## Verilen metin
↓

• kendisi onuncu nesil sabırtaşı yazar olmakla birlikte benim birinci nesil no frost badimdir. no frosttur çünkü entrylerinin bir tanesinde duygusal bir kavrama rastlayamazsınız, ya da ben rastlayamadım henüz. onun bu buz adamlığı, nickinin yaratıcısı olan sevgiliyle olan ilişkilerinden sonra mı çıkagelmiştir yoksa çok hisli kalıp mutsuz olmamak için mi bu yolu seçmiştir bilinmez. ama yeri geldiğinde de hislenmesini yerinde yaşayanlardandır. nickinin hikayesine gelince, ne siz sorun ne ben söyleyeyim. öylesine trajikomik bir vaka. *

    en büyük korkularından biri, bir sabah uyandığında melih gökçek tebessümüyle güne başlamak, duymaktan tiksindiği en iğrenç söz, " o göbek yapmışız " kakara kikisi, en büyük hayallerinden biri de, günün birinde şehrin tüm trafik ve sıkıntısından uzak taş bir yapıda hayat geçirmektir. ha bir de yaz nezlesi gibi insanı kanser eden bir hastalıkla cebelleşirken sırf insanlık adına kendini eve kapatıp güzelim çocukların hastalanmasını önleme çabası olmuştur ki, onun ne kadar naif ve çocuk yürekli bir insan evladı olduğu bu davranışından anlaşılabilir. koskoca delikanlı olmasına rağmen kendini çocuk gibi hissedir. büyüdüğüne en çok üzüldüğü şeylerden biri, bir çocuk masumluğunda saklambaş oynayıp gizlenenmemesidir. malazgirt mahallesi en uzun süre ebe olmama rekorunu 32 haftayla elinde tutması bu konudaki kabileyetini gözler önüne seriyordur herhalde. *

    entrylerine gelecek olursak; güzel yazıyor diye bir tanım da bulunmak yavan kalır herhalde. satırlarını okurken bir ipek böceğinin kozalağını usulca işlediği gibi bir his duyuyorum. o kadar naif o kadar cezbedici. sözlüğün popüler başlıklarına değil de, pek bilindik olmayan kavramlara doğru yönelişi var. sol frameye bakıyorum; bir eşya, bir kurum, bir hastalıktan dem vurulmuş. aha diyorum, kimseciklerin babası döktürmüş yine. heyecanlanıyorum

    çok seçici bir arkadaş. ayrıca düşündüğünü sakınmayanlardan. eğer bir kavram ve şahıs hakkında iyi ya da kötü bir eleştrisi varsa şıp diye söyler, lafını esirgemez. bu yüzden korkarım beni de birgün paralar diye. yalnız hiç mütevazi ve tevazu gösteren bir herif değil. üzerine basa basa iyiyim kardeşim diyor. yani nazarım falan değecek, günün birinde melih gökçek tebessümüyle uyanıverecek, görecek sonra.

↑

## Ayıklanmış malzeme
↓

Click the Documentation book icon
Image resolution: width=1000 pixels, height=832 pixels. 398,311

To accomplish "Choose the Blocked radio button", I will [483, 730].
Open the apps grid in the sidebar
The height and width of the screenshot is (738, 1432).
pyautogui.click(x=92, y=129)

↑

## Görevler ve alıştırmalar
(a) Verilen metne göre şu soruları yanıtlayın:
(i) Malazgirt mahallesinde en uzun süre ebe olmama rekoru kaç haftadır?
(ii) Anlatılan kişinin duymaktan tiksindiği en iğrenç söz hangisidir?
(iii) Anlatılan kişi sözlükte ne tür kavramlara yönelir?
(b) Ayıklanmış malzemedeki tüm girdilerde "Documentation" yerine "Settings" yazın. Diğer her şeyi olduğu gibi bırakın.

## Çözümler
(a)
(i) 32 hafta.
(ii) "o göbek yapmışız" kakara kikisi.
(iii) Popüler başlıklara değil, pek bilindik olmayan kavramlara.

(b)
Click the Settings book icon
Image resolution: width=1000 pixels, height=832 pixels. 398,311

To accomplish "Choose the Blocked radio button", I will [483, 730].
Open the apps grid in the sidebar
The height and width of the screenshot is (738, 1432).
pyautogui.click(x=92, y=129)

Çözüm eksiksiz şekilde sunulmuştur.